The Butcher of Amritsar: General Reginald Dyer

by Nigel Collett

Hambledon & London $375

On the evening of April 1919, General Reginald Dyer ordered a squad of Indian soldiers to open fire on a mostly peaceful crowd of 25,000 men, women and children attending a political rally in the Jallianwala Bagh, a large enclosed public square in the Sikh holy city of Amritsar. After 10-15 minutes of continuous fire, more than 300 lay dead and countless others were wounded. With ammunition running low, Dyer called a ceasefire and led his troops back to barracks, leaving the wounded untended.

Nigel Collett traces the life and military career of Dyer, examining the circumstances leading up to the massacre at Jallianwala Bagh, one of the worst atrocities ever committed by the British on a civilian population. The Butcher of Amritsar also relates the history of British imperialism and the growth of Indian nationalism.

Born in India in 1864, Dyer received his early education at Simla, in the foothills of the Himalaya. The son of a wealthy British brewing family, Dyer and others in trade were scorned as boxwallahs by the class-obsessed British society. He was badly bullied at school, leaving him shy and unable to get along with other people.

At the age of eight, he was sent to school in Ireland, then in the throes of famine and rebellion against the British. After officer training at Sandhurst, Dyer had to spend two years with a home regiment before joining the Indian Army. He first saw action and civil unrest in Belfast in 1886, before being sent to fight in the third Burma war. Burma was an eye-opener for Dyer, where the brutal suppression of the natives by the British imperialists gave him a 'lifelong taste for acting on his own and for avoiding close supervision' that would end in disaster. After a 12-year exile, Dyer returned to India and was reunited with his family. En route, he revealed a darker side to his character when he became involved in a violent brawl with the native crew of a riverboat. The incident indicated 'an inability to prevent his temper turning to violence against native Indians'.

In 1912, after several years of military service with his regiment, the 25th Punjabi Infantry, Dyer was commanding officer when they were ordered to Hong Kong, where the revolution in China was threatening to spill over into the colony. This was a tumultuous time in Hong Kong's history, with the territory in the grip of a bubonic plague epidemic and marked by events including pirate raids on Cheung Chau and Lantau, and the attempted assassination of Governor and Lady Henry May. However fascinating to local readers, the chapter adds little to the story of the massacre at Amritsar, to where the regiment returned in 1915.

German agents in Afghanistan had been trying to foment unrest and insurrection in British India, and the 25th Punjabis were sent to northern Persia to forestall any trouble. Dyer had become convinced that the best way to deal with such revolutionaries was 'to strike swiftly and to strike hard to forestall greater trouble'.

In Persia, Dyer was far from supervision and in his element. However, with the end of the first world war, the Punjab was badly hit by inflation, and new taxes and law reforms sparked civic unrest, particularly in Amritsar.

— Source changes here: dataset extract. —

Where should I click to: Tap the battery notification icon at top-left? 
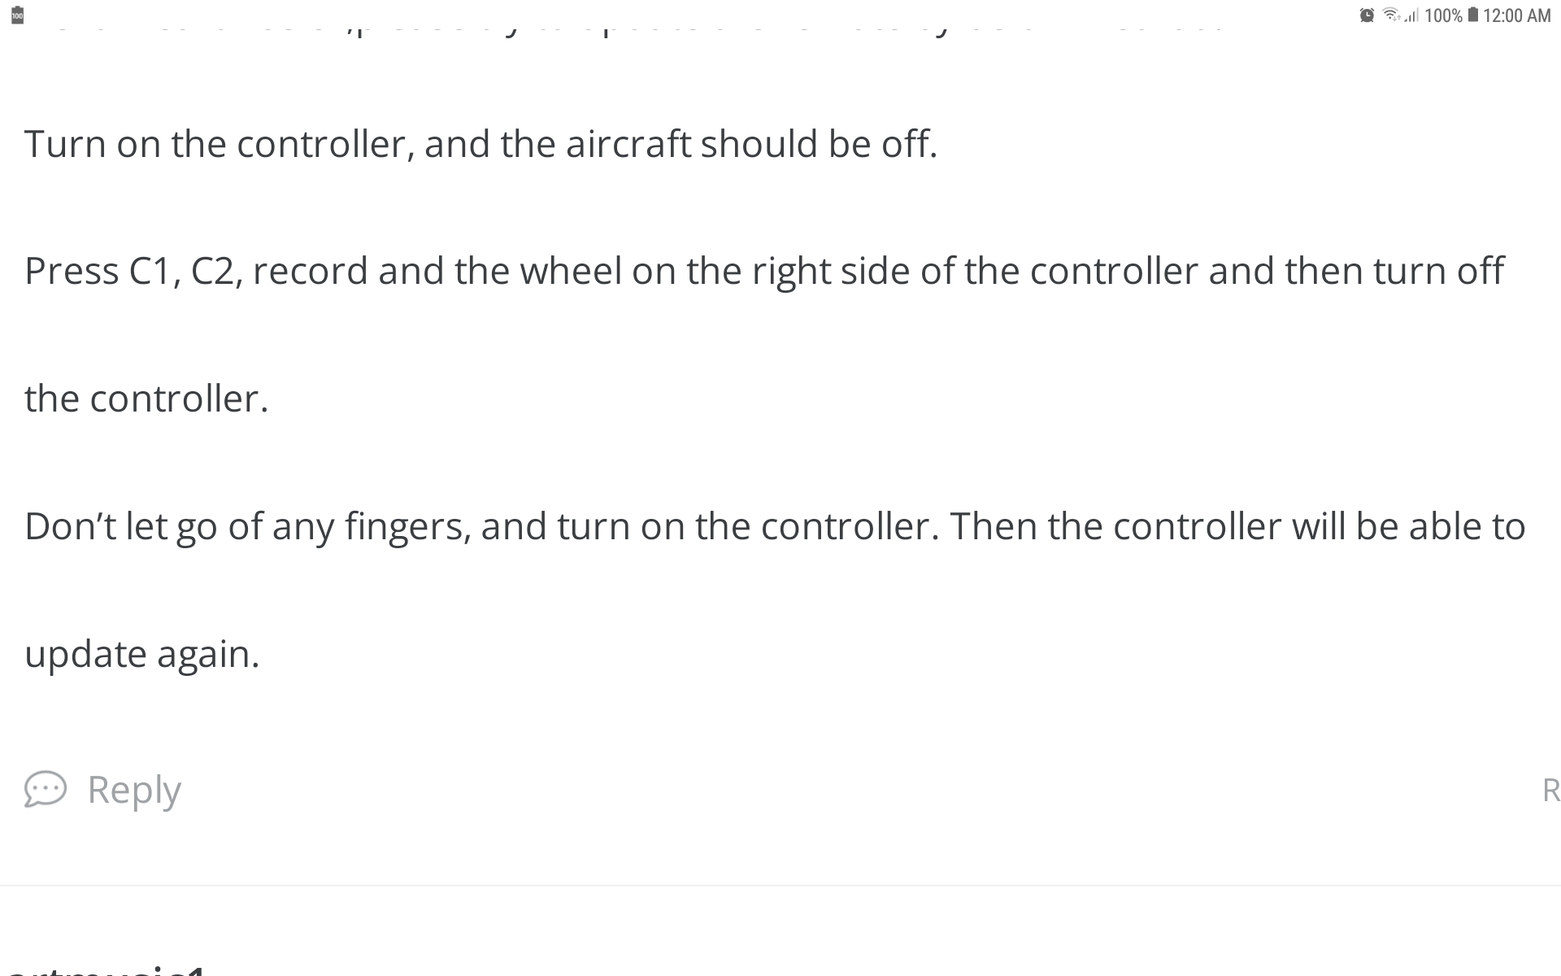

This was also a time of growing Indian nationalism and Gandhi's satyagraha movement, which advocated peaceful resistance to British rule.

On April 10, 1919, conditions in Amritsar had deteriorated, with violent mobs rioting in the streets, and the British had lost control of all the city apart from the military cantonment. The murder of several prominent British citizens prompted the civilian authorities to urge the use of 'full military force' to prevent further unrest. Despite receiving no orders to do so, on April 12, Dyer moved from his regimental headquarters in nearby Jullundur to Amritsar, where he assumed control.

He found the Punjabi capital in uproar after the riots and all communications cut off. To Dyer, Amritsar had become enemy territory and he considered it his duty to defeat and punish its inhabitants at any cost, to impose the law. He promptly imposed a curfew and proclaimed martial law, banning meetings of five or more. Whether the people chose to ignore him or simply didn't hear about the proclamation is unclear, but the rest is history.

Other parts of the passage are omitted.